#### [WHAT IS BEING ASKED]
Would you give the records below again, exactly and completely?

#### [SOURCE RECORDS]

☆ ☆ ☆ ☆ ☆ ☆ ☆

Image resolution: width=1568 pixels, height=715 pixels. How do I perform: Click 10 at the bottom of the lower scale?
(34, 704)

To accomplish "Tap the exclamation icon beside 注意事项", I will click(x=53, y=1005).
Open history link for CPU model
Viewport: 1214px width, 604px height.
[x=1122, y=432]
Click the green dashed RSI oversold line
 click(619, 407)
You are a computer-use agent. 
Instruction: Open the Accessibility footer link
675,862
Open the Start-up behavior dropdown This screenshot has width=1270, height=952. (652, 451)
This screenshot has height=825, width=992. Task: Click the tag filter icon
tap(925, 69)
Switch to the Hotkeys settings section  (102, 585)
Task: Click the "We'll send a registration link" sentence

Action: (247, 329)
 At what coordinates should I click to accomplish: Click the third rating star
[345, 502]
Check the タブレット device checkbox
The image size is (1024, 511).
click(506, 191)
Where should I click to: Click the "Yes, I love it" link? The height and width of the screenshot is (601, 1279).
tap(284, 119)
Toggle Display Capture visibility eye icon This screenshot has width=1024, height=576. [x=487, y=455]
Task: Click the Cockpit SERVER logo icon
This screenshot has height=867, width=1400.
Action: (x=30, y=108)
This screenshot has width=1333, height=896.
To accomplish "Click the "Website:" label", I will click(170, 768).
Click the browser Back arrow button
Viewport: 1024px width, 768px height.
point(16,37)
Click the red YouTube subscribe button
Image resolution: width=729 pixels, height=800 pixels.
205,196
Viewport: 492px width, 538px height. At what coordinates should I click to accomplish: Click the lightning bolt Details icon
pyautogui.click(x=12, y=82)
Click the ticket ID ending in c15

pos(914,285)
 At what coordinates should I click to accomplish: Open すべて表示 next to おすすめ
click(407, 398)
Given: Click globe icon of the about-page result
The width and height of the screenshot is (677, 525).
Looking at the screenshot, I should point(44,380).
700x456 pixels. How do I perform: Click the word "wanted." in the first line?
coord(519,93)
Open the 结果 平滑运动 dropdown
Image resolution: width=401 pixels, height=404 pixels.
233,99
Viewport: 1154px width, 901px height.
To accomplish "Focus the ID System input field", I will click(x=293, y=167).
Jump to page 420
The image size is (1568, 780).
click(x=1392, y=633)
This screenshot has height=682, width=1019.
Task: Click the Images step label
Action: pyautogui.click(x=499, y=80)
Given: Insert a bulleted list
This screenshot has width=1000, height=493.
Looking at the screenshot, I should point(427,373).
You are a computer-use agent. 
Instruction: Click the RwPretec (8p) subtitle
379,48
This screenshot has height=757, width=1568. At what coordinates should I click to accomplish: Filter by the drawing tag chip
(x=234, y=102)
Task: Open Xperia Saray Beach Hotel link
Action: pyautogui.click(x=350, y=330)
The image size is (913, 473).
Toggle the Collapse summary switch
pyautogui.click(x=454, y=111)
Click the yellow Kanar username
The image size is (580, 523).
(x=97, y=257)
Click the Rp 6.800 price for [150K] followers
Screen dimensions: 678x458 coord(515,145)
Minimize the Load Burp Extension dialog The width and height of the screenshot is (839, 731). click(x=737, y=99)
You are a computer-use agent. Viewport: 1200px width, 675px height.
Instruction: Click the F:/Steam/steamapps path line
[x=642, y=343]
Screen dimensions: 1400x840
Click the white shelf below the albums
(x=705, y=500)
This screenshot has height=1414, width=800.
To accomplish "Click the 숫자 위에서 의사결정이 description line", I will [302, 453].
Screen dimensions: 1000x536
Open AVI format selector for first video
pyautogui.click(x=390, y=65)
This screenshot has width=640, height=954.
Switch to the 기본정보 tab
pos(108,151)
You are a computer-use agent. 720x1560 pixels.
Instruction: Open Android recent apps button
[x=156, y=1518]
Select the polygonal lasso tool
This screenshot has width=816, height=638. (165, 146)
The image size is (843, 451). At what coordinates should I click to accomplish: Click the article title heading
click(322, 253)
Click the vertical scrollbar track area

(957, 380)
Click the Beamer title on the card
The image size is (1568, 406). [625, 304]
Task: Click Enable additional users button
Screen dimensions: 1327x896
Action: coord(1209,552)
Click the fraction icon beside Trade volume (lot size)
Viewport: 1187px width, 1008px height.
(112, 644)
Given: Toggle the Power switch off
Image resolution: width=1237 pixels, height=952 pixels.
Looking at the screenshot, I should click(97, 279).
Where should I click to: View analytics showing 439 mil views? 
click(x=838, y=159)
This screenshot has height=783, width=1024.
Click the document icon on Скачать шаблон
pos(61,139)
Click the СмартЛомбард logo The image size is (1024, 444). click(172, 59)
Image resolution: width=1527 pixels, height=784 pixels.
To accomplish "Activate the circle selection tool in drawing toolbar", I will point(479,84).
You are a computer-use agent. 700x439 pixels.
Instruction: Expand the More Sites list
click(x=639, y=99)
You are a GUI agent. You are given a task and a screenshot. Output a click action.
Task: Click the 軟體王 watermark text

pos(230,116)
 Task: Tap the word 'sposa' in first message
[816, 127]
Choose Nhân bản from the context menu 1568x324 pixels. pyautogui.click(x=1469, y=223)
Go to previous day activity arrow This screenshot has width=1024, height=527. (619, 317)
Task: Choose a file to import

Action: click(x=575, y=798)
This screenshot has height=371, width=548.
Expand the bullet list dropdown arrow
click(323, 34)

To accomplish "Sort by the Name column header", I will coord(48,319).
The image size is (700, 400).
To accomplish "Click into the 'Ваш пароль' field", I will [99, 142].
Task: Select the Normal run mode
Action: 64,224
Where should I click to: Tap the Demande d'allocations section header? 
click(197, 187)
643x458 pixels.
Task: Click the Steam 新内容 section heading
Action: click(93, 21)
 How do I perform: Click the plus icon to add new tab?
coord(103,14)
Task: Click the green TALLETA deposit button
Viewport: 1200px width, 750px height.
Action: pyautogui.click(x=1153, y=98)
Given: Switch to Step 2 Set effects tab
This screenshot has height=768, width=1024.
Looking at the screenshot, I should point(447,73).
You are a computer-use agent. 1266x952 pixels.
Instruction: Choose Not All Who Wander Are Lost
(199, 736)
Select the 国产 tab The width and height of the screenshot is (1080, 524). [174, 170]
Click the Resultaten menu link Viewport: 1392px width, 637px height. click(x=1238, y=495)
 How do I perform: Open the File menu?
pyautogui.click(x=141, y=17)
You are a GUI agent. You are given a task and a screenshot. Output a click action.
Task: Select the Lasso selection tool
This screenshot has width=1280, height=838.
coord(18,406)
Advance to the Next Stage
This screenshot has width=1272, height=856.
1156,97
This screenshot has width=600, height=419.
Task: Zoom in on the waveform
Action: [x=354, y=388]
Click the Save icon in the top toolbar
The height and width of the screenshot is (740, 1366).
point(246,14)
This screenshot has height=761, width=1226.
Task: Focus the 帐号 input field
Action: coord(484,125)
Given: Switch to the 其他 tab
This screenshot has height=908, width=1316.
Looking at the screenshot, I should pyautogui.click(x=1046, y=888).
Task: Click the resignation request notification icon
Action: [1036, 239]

☆ ☆ ☆ ☆ ☆ ☆ ☆

#### [EXERCISE RESULT]
Image resolution: width=1568 pixels, height=715 pixels. How do I perform: Click 10 at the bottom of the lower scale?
(34, 704)

To accomplish "Tap the exclamation icon beside 注意事项", I will click(x=53, y=1005).
Open history link for CPU model
Viewport: 1214px width, 604px height.
[x=1122, y=432]
Click the green dashed RSI oversold line
 click(619, 407)
You are a computer-use agent. 
Instruction: Open the Accessibility footer link
675,862
Open the Start-up behavior dropdown This screenshot has width=1270, height=952. (652, 451)
This screenshot has height=825, width=992. Task: Click the tag filter icon
tap(925, 69)
Switch to the Hotkeys settings section  (102, 585)
Task: Click the "We'll send a registration link" sentence

Action: (247, 329)
 At what coordinates should I click to accomplish: Click the third rating star
[345, 502]
Check the タブレット device checkbox
The image size is (1024, 511).
click(506, 191)
Where should I click to: Click the "Yes, I love it" link? The height and width of the screenshot is (601, 1279).
tap(284, 119)
Toggle Display Capture visibility eye icon This screenshot has width=1024, height=576. [x=487, y=455]
Task: Click the Cockpit SERVER logo icon
This screenshot has height=867, width=1400.
Action: (x=30, y=108)
This screenshot has width=1333, height=896.
To accomplish "Click the "Website:" label", I will click(170, 768).
Click the browser Back arrow button
Viewport: 1024px width, 768px height.
point(16,37)
Click the red YouTube subscribe button
Image resolution: width=729 pixels, height=800 pixels.
205,196
Viewport: 492px width, 538px height. At what coordinates should I click to accomplish: Click the lightning bolt Details icon
pyautogui.click(x=12, y=82)
Click the ticket ID ending in c15

pos(914,285)
 At what coordinates should I click to accomplish: Open すべて表示 next to おすすめ
click(407, 398)
Given: Click globe icon of the about-page result
The width and height of the screenshot is (677, 525).
Looking at the screenshot, I should point(44,380).
700x456 pixels. How do I perform: Click the word "wanted." in the first line?
coord(519,93)
Open the 结果 平滑运动 dropdown
Image resolution: width=401 pixels, height=404 pixels.
233,99
Viewport: 1154px width, 901px height.
To accomplish "Focus the ID System input field", I will click(x=293, y=167).
Jump to page 420
The image size is (1568, 780).
click(x=1392, y=633)
This screenshot has height=682, width=1019.
Task: Click the Images step label
Action: pyautogui.click(x=499, y=80)
Given: Insert a bulleted list
This screenshot has width=1000, height=493.
Looking at the screenshot, I should point(427,373).
You are a computer-use agent. 
Instruction: Click the RwPretec (8p) subtitle
379,48
This screenshot has height=757, width=1568. At what coordinates should I click to accomplish: Filter by the drawing tag chip
(x=234, y=102)
Task: Open Xperia Saray Beach Hotel link
Action: pyautogui.click(x=350, y=330)
The image size is (913, 473).
Toggle the Collapse summary switch
pyautogui.click(x=454, y=111)
Click the yellow Kanar username
The image size is (580, 523).
(x=97, y=257)
Click the Rp 6.800 price for [150K] followers
Screen dimensions: 678x458 coord(515,145)
Minimize the Load Burp Extension dialog The width and height of the screenshot is (839, 731). click(x=737, y=99)
You are a computer-use agent. Viewport: 1200px width, 675px height.
Instruction: Click the F:/Steam/steamapps path line
[x=642, y=343]
Screen dimensions: 1400x840
Click the white shelf below the albums
(x=705, y=500)
This screenshot has height=1414, width=800.
To accomplish "Click the 숫자 위에서 의사결정이 description line", I will [302, 453].
Screen dimensions: 1000x536
Open AVI format selector for first video
pyautogui.click(x=390, y=65)
This screenshot has width=640, height=954.
Switch to the 기본정보 tab
pos(108,151)
You are a computer-use agent. 720x1560 pixels.
Instruction: Open Android recent apps button
[x=156, y=1518]
Select the polygonal lasso tool
This screenshot has width=816, height=638. (165, 146)
The image size is (843, 451). At what coordinates should I click to accomplish: Click the article title heading
click(322, 253)
Click the vertical scrollbar track area

(957, 380)
Click the Beamer title on the card
The image size is (1568, 406). [625, 304]
Task: Click Enable additional users button
Screen dimensions: 1327x896
Action: coord(1209,552)
Click the fraction icon beside Trade volume (lot size)
Viewport: 1187px width, 1008px height.
(112, 644)
Given: Toggle the Power switch off
Image resolution: width=1237 pixels, height=952 pixels.
Looking at the screenshot, I should click(97, 279).
Where should I click to: View analytics showing 439 mil views? 
click(x=838, y=159)
This screenshot has height=783, width=1024.
Click the document icon on Скачать шаблон
pos(61,139)
Click the СмартЛомбард logo The image size is (1024, 444). click(172, 59)
Image resolution: width=1527 pixels, height=784 pixels.
To accomplish "Activate the circle selection tool in drawing toolbar", I will point(479,84).
You are a computer-use agent. 700x439 pixels.
Instruction: Expand the More Sites list
click(x=639, y=99)
You are a GUI agent. You are given a task and a screenshot. Output a click action.
Task: Click the 軟體王 watermark text

pos(230,116)
 Task: Tap the word 'sposa' in first message
[816, 127]
Choose Nhân bản from the context menu 1568x324 pixels. pyautogui.click(x=1469, y=223)
Go to previous day activity arrow This screenshot has width=1024, height=527. (619, 317)
Task: Choose a file to import

Action: click(x=575, y=798)
This screenshot has height=371, width=548.
Expand the bullet list dropdown arrow
click(323, 34)

To accomplish "Sort by the Name column header", I will coord(48,319).
The image size is (700, 400).
To accomplish "Click into the 'Ваш пароль' field", I will [99, 142].
Task: Select the Normal run mode
Action: 64,224
Where should I click to: Tap the Demande d'allocations section header? 
click(197, 187)
643x458 pixels.
Task: Click the Steam 新内容 section heading
Action: click(93, 21)
 How do I perform: Click the plus icon to add new tab?
coord(103,14)
Task: Click the green TALLETA deposit button
Viewport: 1200px width, 750px height.
Action: pyautogui.click(x=1153, y=98)
Given: Switch to Step 2 Set effects tab
This screenshot has height=768, width=1024.
Looking at the screenshot, I should point(447,73).
You are a computer-use agent. 1266x952 pixels.
Instruction: Choose Not All Who Wander Are Lost
(199, 736)
Select the 国产 tab The width and height of the screenshot is (1080, 524). [174, 170]
Click the Resultaten menu link Viewport: 1392px width, 637px height. click(x=1238, y=495)
 How do I perform: Open the File menu?
pyautogui.click(x=141, y=17)
You are a GUI agent. You are given a task and a screenshot. Output a click action.
Task: Select the Lasso selection tool
This screenshot has width=1280, height=838.
coord(18,406)
Advance to the Next Stage
This screenshot has width=1272, height=856.
1156,97
This screenshot has width=600, height=419.
Task: Zoom in on the waveform
Action: [x=354, y=388]
Click the Save icon in the top toolbar
The height and width of the screenshot is (740, 1366).
point(246,14)
This screenshot has height=761, width=1226.
Task: Focus the 帐号 input field
Action: coord(484,125)
Given: Switch to the 其他 tab
This screenshot has height=908, width=1316.
Looking at the screenshot, I should pyautogui.click(x=1046, y=888).
Task: Click the resignation request notification icon
Action: [1036, 239]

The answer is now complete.